Marilyn chuckled sadly. “Oh, honey. That was never going to work.” She took a sip of Spritz and fished the orange slice out, eating it with relish.
“I don’t understand him. I try, but . . . It’s like he’s jealous of me or something. Which is crazy, but that’s how it feels.”
“Well. They say jealousy is nothing more than admiration turned inside out.”
“Mom . . .”
“He probably is jealous. He’s definitely resentful. But it has nothing to do with you being his daughter, or me being his wife, or Blah being his mother, or even little Coed Kelly being whatever.” The orange rind was poised like a cynical cigarette between her fingers. “We are all one big ball of women. And sorry to say, but that’s your father’s real problem.”
“How so?”
Marilyn sat forward, dropped the rind on her plate. She put her chin in her hands and paused, thinking. “Your father did love something once. Not someone, something: New York City. And when his father died, he left his ‘love’ to be with his mother, to help his mother. To be loved by his mother? To do the right thing? I don’t know. He just wanted to feel useful and ended up feeling useless. Not on purpose, but . . . Barbara was Barbara.” Marilyn shrugged. “Henry felt rejected, unappreciated for everything he had given up to help her. He was hurt. He’s still hurt.”
Marilyn was quiet for a while. Sewanee could see her tongue working at her teeth inside her closed mouth, trying to dislodge orange pith. “It all boils down to this, I think: Your father has never felt appreciated. The male code word for feeling loved. And sadly, Henry is a man who always found love to be a question, never an answer. It started with Barbara and metastasized in every woman who ever crossed his path. So unhealthy. Not that he would ever say that, not that he would ever ask for that, God forbid. As far as your father is concerned, women are supposed to intuit this.”
Marilyn leaned back, sighed. “So you take all of that hurt and resentment, suffered in silence, and you let it simmer for decades and it distills down into anger.” She looked out at the canal next to them, the water close enough to throw late-afternoon ripples onto her face. “That’s what I found so hard, Swan. I didn’t know how to love an angry man who pretended to be fine.” To stave off Sewanee’s response, Marilyn held up a hand, her left one, ringless. “We had a good life together. Life is never one thing. But I think I was his consolation prize. And if there’s one thing I’ve learned, Swanling: never be a consolation prize.”
How could Sewanee not think of Nick when Marilyn said this? Didn’t this justify her feelings? And then Marilyn added, “Especially your own,” which spun Sewanee’s head around.
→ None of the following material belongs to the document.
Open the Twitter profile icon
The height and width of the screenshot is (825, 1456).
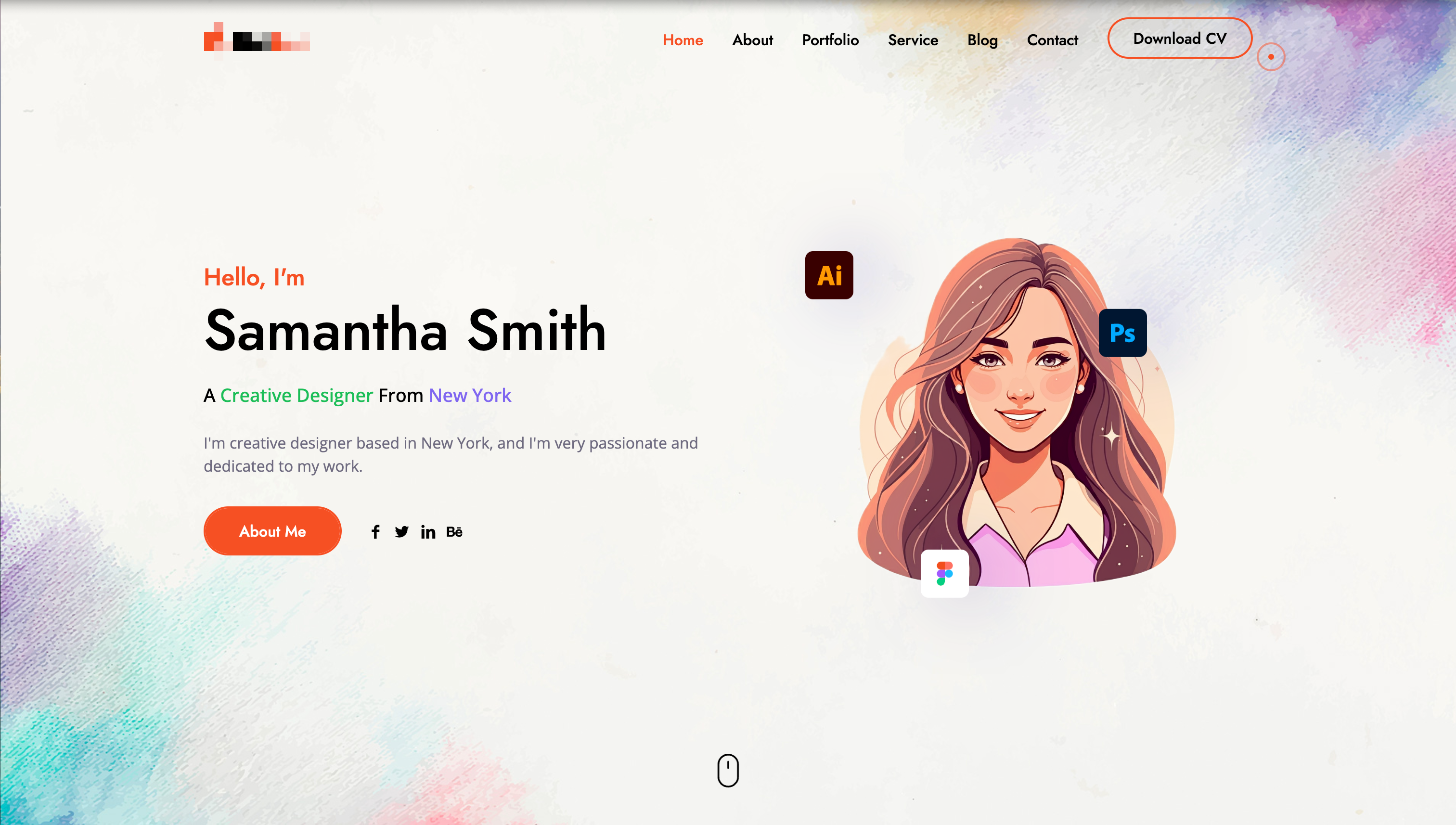click(402, 531)
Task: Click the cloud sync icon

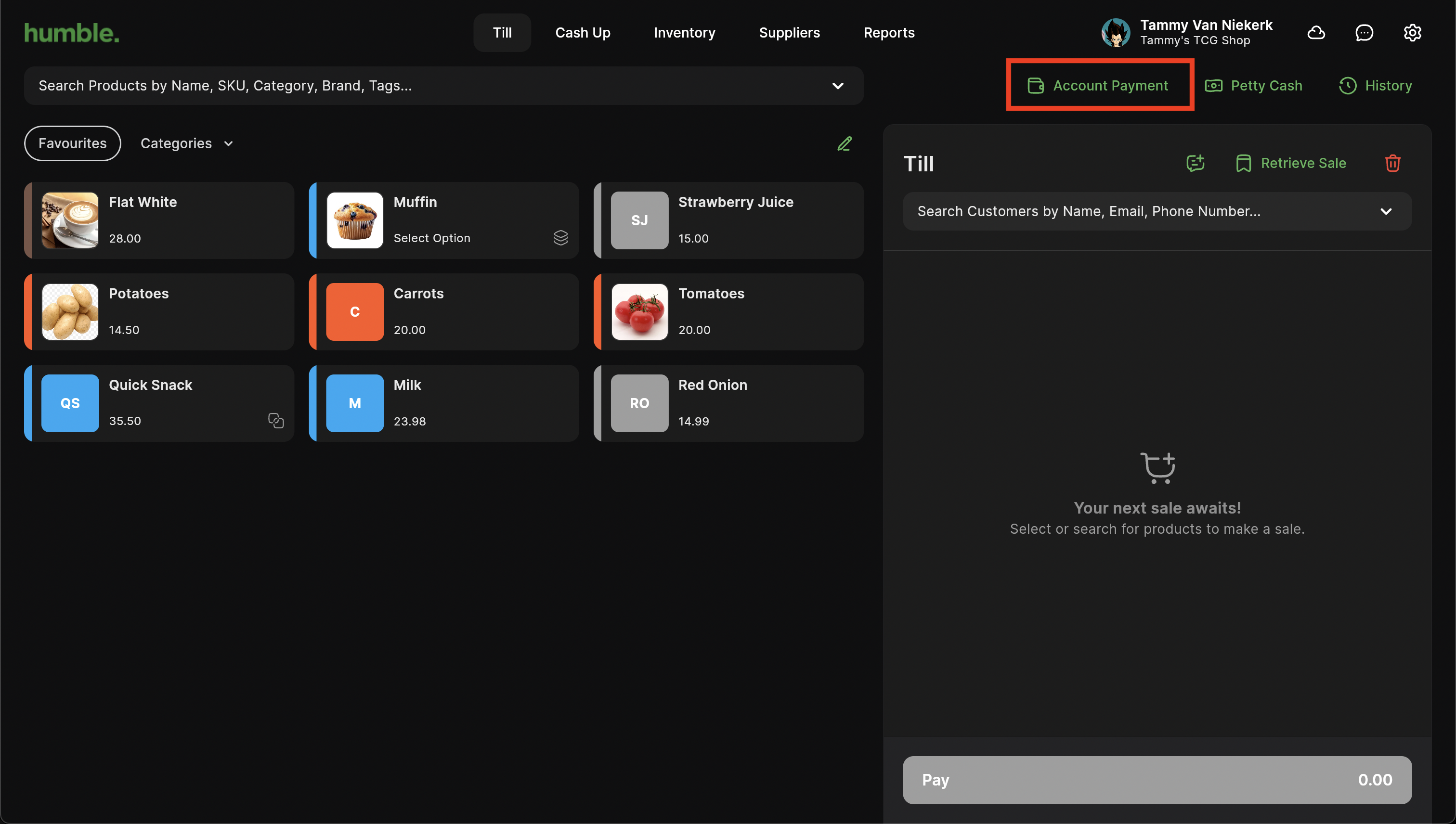Action: (x=1315, y=33)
A heavy silence fell over them, and she took an olive, washed it down with a sip of Spritz. The salt and oil and the alcohol and the bitterness and the prosecco’s fizz hit her and seemed to immediately restore her equilibrium. The Italians have it all figured out, she thought abstractly. She considered her words as she chewed. “Everything feels fake, Mom. Like this is not my life. Like I’m acting my life. Like I’m playing out someone else’s, waiting to get mine back.” She swallowed. “And then I tried to get it back because”–she rolled her eye–“Adaku thought I could and it turns out I can’t.”
Marilyn squinted, trying to put this puzzle together. “What did Ada do–”
“She just . . . she pushes. She’s so relentlessly optimistic and she doesn’t . . . she doesn’t understand why I haven’t–” She snapped her fingers. “–gotten over everything. Moved on. Forgotten about it. But I have! In my own way.”
The last came out more defensively than she’d intended. Sewanee waited to hear that her mother agreed with her, while Marilyn took another sip of her Spritz and said, “Well, these things do take time.”
“Exactly.” Relieved, Sewanee picked up her drink again.
“But is it possible,” Marilyn began, and Sewanee set the glass back down, “that you may have gotten in your own way and mistaken that for doing it your own way?”
“Are you agreeing with A?”
“I don’t think so. I’m just saying to check in with yourself.”
“You don’t think I have? I do?”
Seeing her mother’s unvoiced answer, the desire not to hurt warring with Marilyn’s compulsive need to tell the truth, instantly brought tears. Sewanee surreptitiously wiped her cheek, pivoting away from the rest of the crowd on the patio. “I wanted my life and it wanted me. And now it doesn’t and I still do.”